The rain drummed. The windshield wipers thumped.
"Okay, she's pretty but she's not gorgeous. It isn't her looks. There's just . . . something about her. She's special."
The idling engine rumbled.
Spencer sighed and said, "Okay, I'll be straight this time. Right to the heart of it, huh? No more dancing around the edges. I went to her house because—"
Rocky stared.
"—because I wanted to find a life."
The dog looked away from him, toward the street ahead, evidently satisfied with that final explanation.
Spencer thought about what he had revealed to himself by being honest with Rocky. I wanted to find a life.
He didn't know whether to laugh at himself or weep. In the end, he did neither. He just moved on, which was what he'd been doing for at least the past sixteen years.
The traffic light turned green.
With Rocky looking ahead, only ahead, Spencer drove home through the streaming night, through the loneliness of the vast city, under a strangely mottled sky that was as yellow as a rancid egg yolk, as gray as crematorium ashes, and fearfully black along one far horizon.
TWO
At nine o'clock, after the fiasco in Santa Monica, east-bound on the freeway, returning to his hotel in Westwood, Roy Miro noticed a Cadillac stopped on the shoulder of the highway. Serpents of red light from its emergency flashers wriggled across his rain-streaked windshield. The rear tire on the driver's side was flat.
A woman sat behind the steering wheel, evidently waiting for help. She appeared to be the only person in the car.

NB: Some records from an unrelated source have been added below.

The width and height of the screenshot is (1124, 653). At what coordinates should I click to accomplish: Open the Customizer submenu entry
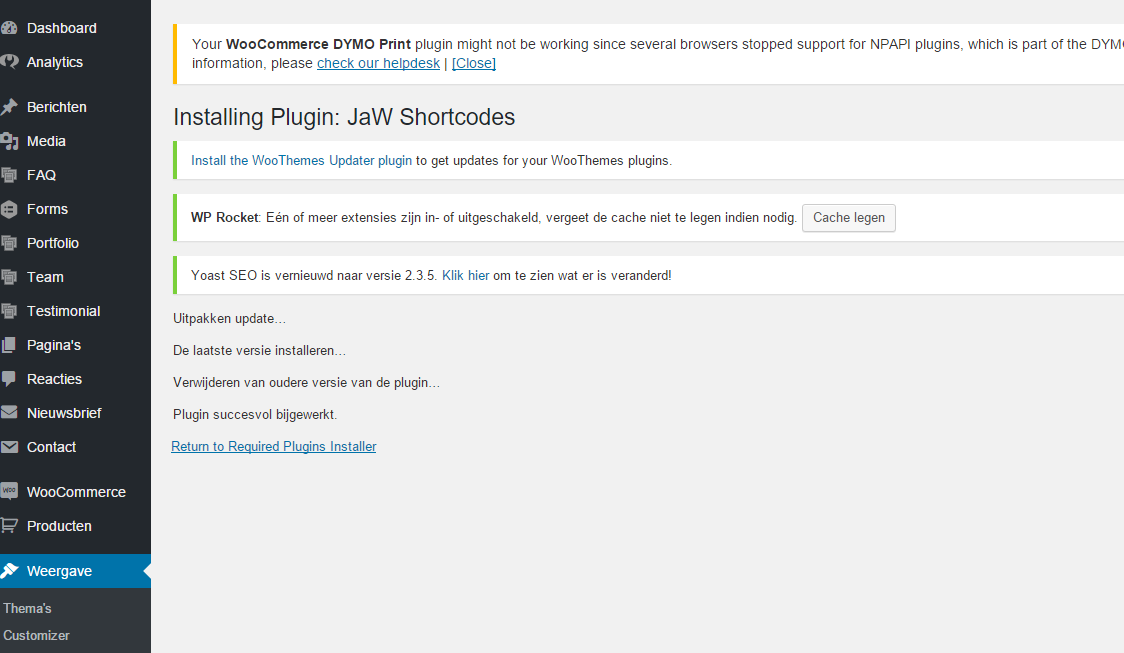coord(36,635)
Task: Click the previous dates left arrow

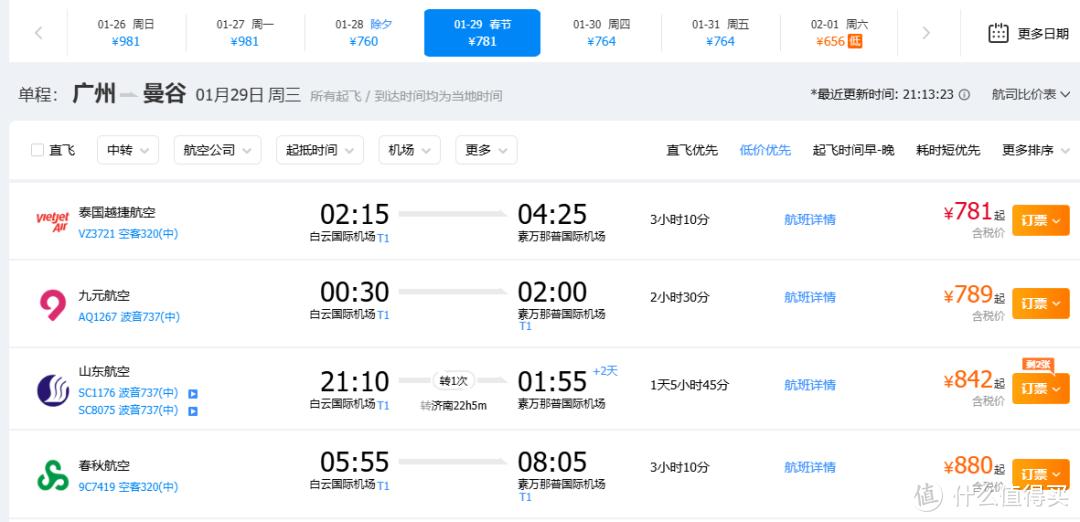Action: tap(39, 33)
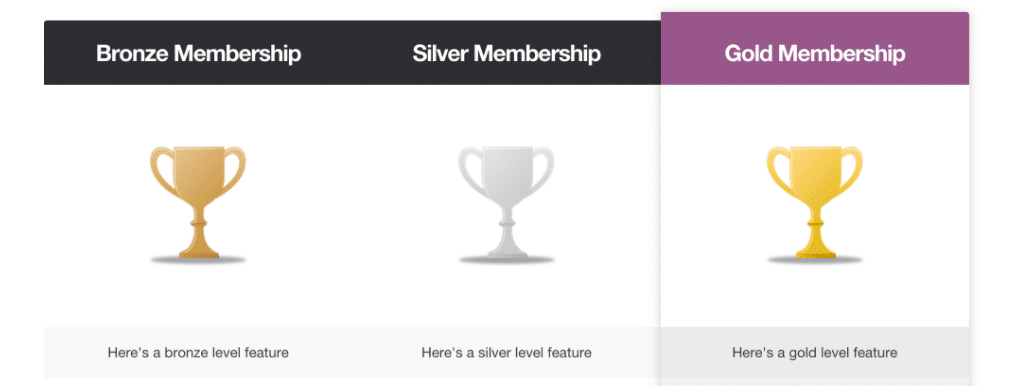Click "Here's a bronze level feature" text
1011x386 pixels.
pyautogui.click(x=198, y=352)
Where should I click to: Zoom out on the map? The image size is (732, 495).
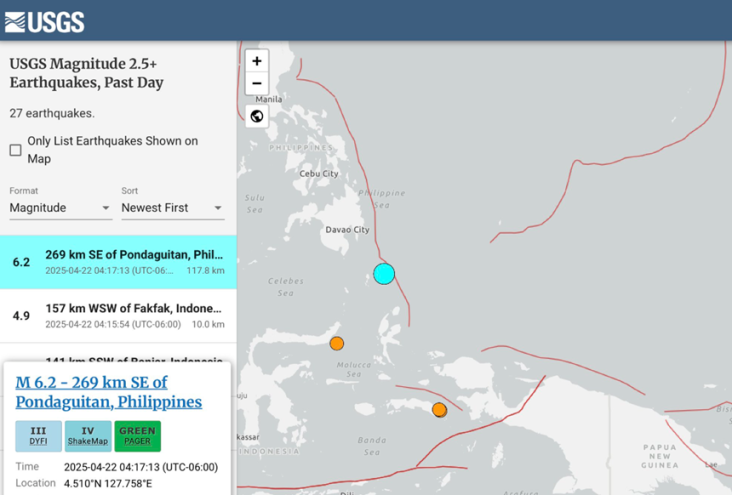pos(257,84)
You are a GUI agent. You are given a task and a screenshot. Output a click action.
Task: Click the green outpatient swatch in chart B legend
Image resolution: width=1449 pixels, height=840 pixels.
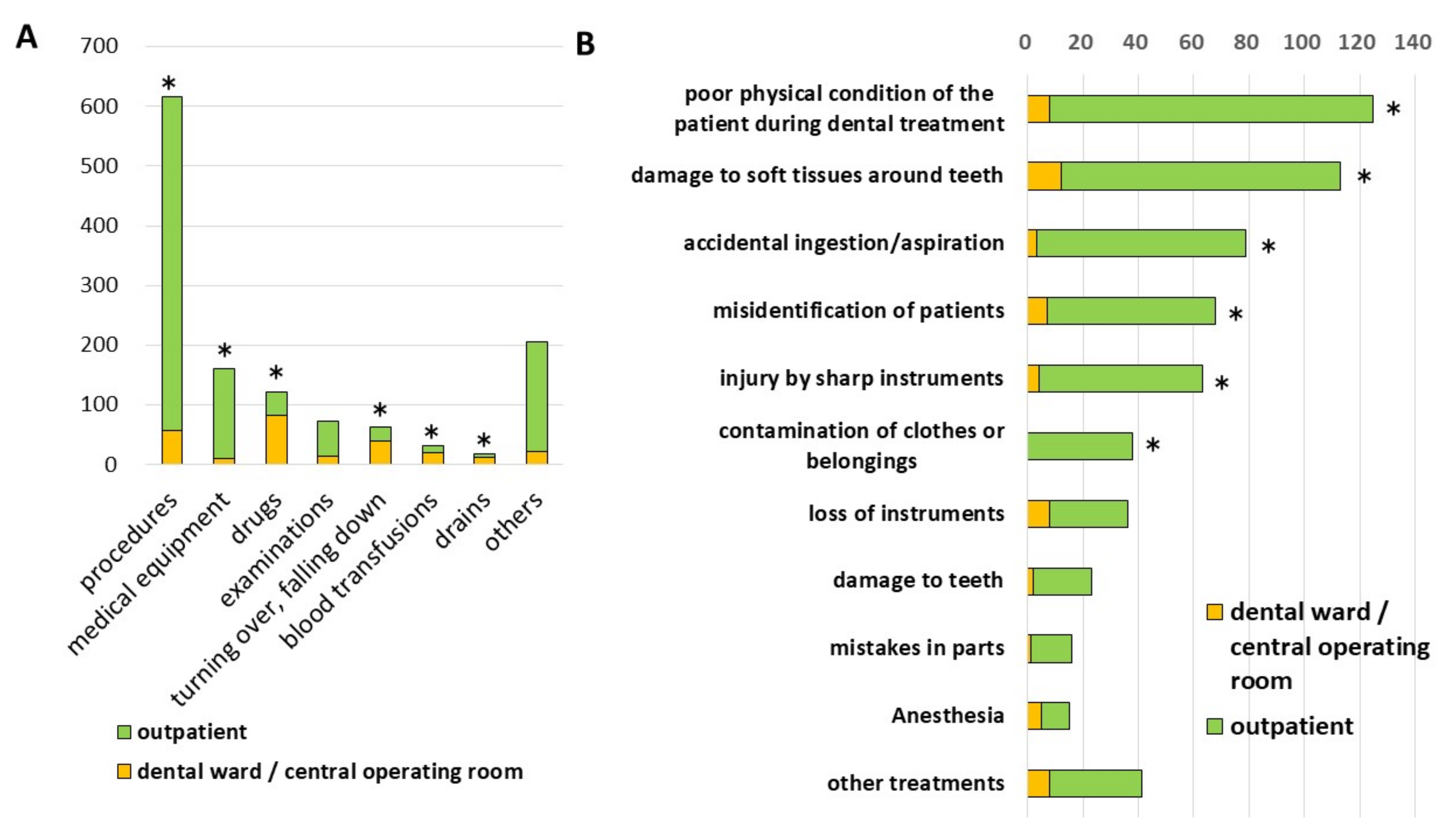coord(1214,726)
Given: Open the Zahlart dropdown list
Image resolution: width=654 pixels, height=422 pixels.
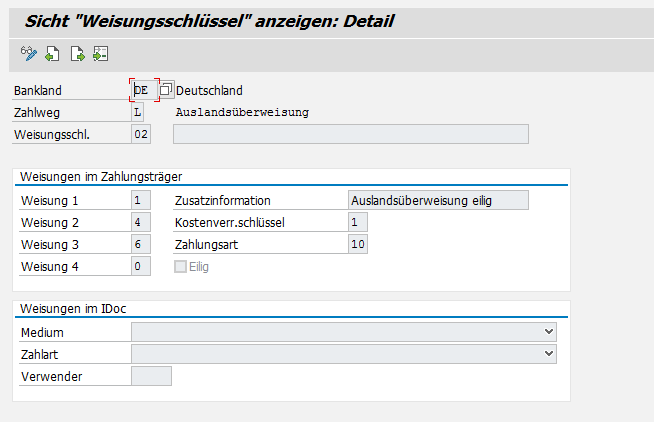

The thought of a woman alone in such circumstances, in any part of greater Los Angeles, worried Roy. These days, the City of Angels wasn't the easygoing pla
ce it had once been—and the hope of actually finding anyone living even an approximation of an angelic existence was slim indeed. Devils, yes: Those were relatively easy to locate.
He stopped on the shoulder ahead of the Cadillac.
The downpour was heavier than it had been earlier. A wind had sailed in from the ocean. Silvery sheets of rain, billowing like the transparent canvases of a ghost ship, flapped through the darkness.
He plucked his floppy-brimmed vinyl hat off the passenger seat and squashed it down on his head. As always in bad weather, he was wearing a raincoat and galoshes. In spite of his precautionary dress, he was going to get soaked, but he couldn't in good conscience drive on as if he'd never seen the stranded motorist.
As Roy walked back to the Cadillac, the passing traffic cast an all but continuous spray of filthy water across his legs, pasting his pants to his skin. Well, the suit needed to be dry-cleaned anyway.
When he reached the car, the woman did not put down her window. Staring warily at him through the glass, she reflexively checked the door locks to be sure they were engaged.
He wasn't offended by her suspicion. She was merely wise to the ways of the city and understandably skeptical of his intentions.
He raised his voice to be heard through the closed window: "You need some help?"
She held up a cellular phone. "Called a service station. They said they'll send somebody."
Roy glanced toward the oncoming traffic in the eastbound lanes. "How long have they kept you waiting?"
After a hesitation, she said exasperatedly, "Forever."
"I'll change the tire. You don't have to get out or give me your keys. This car—I've driven one like it. There's a trunk-release knob. Just pop it, so I can get the jack and the spare."
"You could get hurt," she said.
The narrow shoulder offered little safety margin, and the fast-moving traffic was unnervingly close. "I've got flares," he said.
Turning away before she could object, Roy hurried to his own car and retrieved all six flares from the roadside-emergency kit in the trunk. He strung them out along the freeway for fifty yards behind the Cadillac, closing off most of the nearest traffic lane.